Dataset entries
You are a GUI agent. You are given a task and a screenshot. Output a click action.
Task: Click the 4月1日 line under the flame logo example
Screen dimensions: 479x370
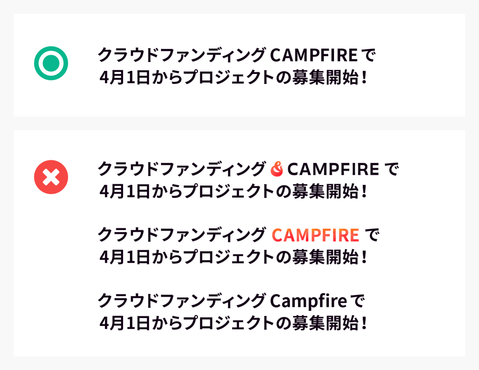click(233, 192)
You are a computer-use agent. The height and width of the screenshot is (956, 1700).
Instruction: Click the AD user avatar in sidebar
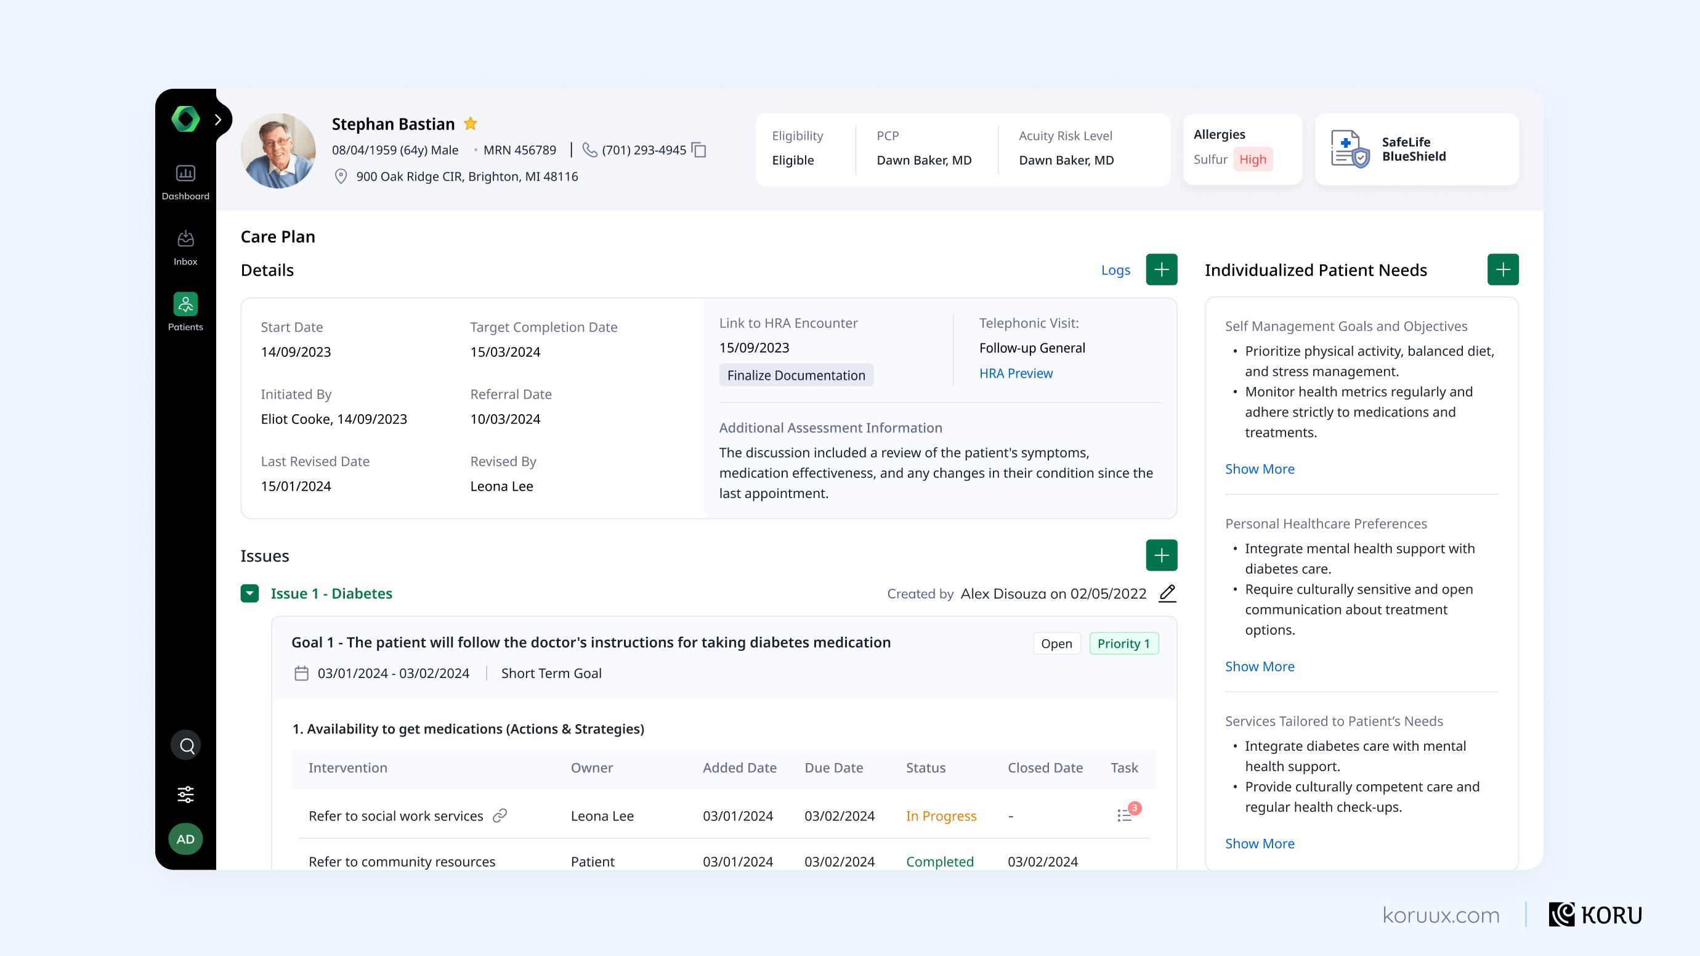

▶ Exercise description
Show every line in the entries above that contains the word "agent".

▶ Exercise answer
You are a GUI agent. You are given a task and a screenshot. Output a click action.
You are a computer-use agent. The height and width of the screenshot is (956, 1700).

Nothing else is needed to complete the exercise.